#### Work instructions:
Below are entries to be transcribed exactly; exclude the pictures from the copy.

======== Data to process ========

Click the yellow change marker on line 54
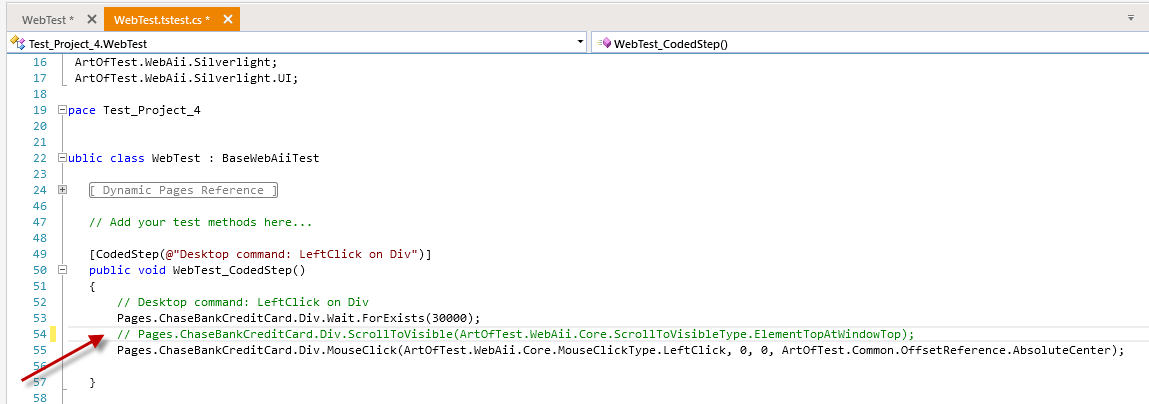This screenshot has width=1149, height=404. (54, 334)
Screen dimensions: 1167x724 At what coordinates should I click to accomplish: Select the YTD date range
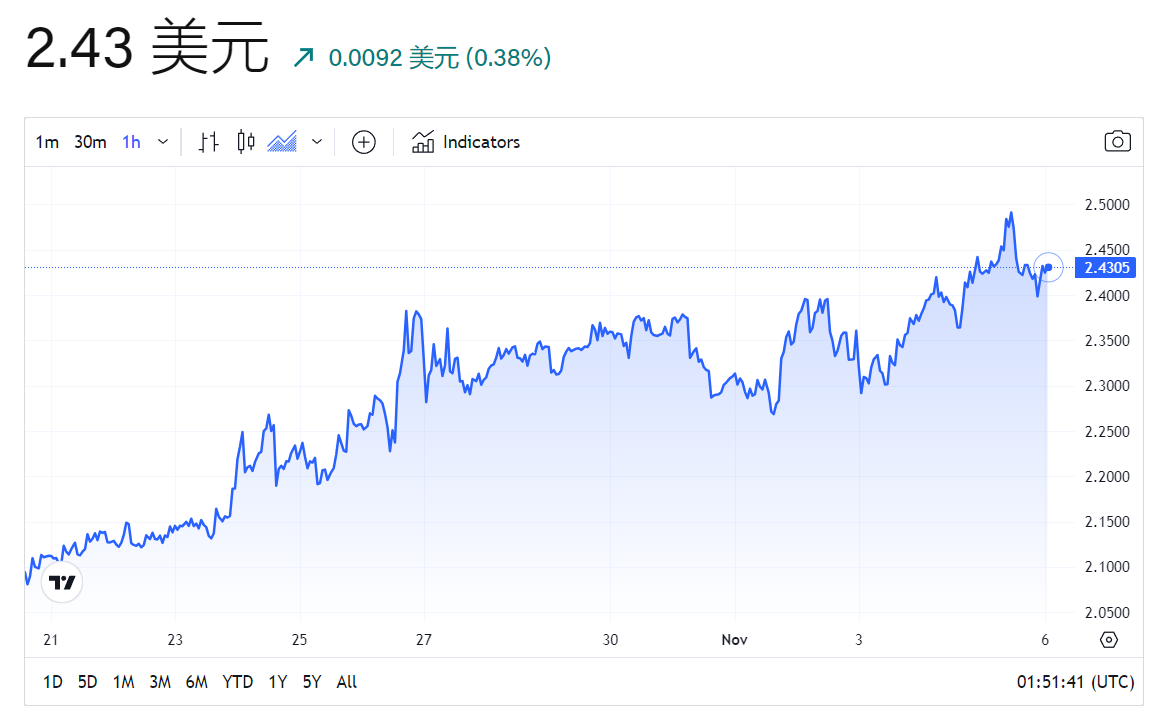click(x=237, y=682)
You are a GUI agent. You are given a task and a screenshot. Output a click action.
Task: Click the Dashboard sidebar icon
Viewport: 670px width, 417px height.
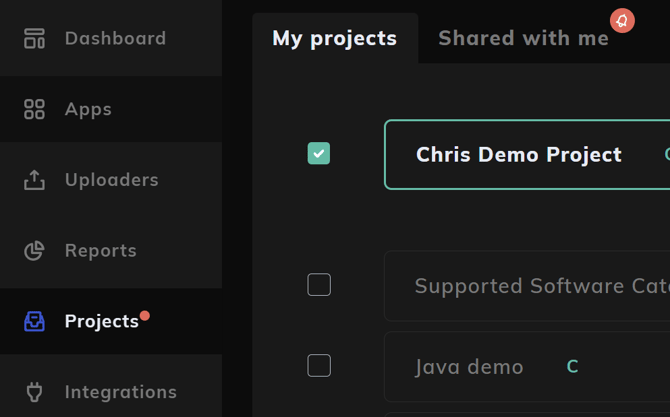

========

#### Completed task:
Click the yellow change marker on line 54
This screenshot has width=1149, height=404. (54, 334)
Screen dimensions: 1167x724 At what coordinates should I click to accomplish: Select the YTD date range
click(x=237, y=682)
You are a GUI agent. You are given a task and a screenshot. Output a click action.
Task: Click the Dashboard sidebar icon
Viewport: 670px width, 417px height.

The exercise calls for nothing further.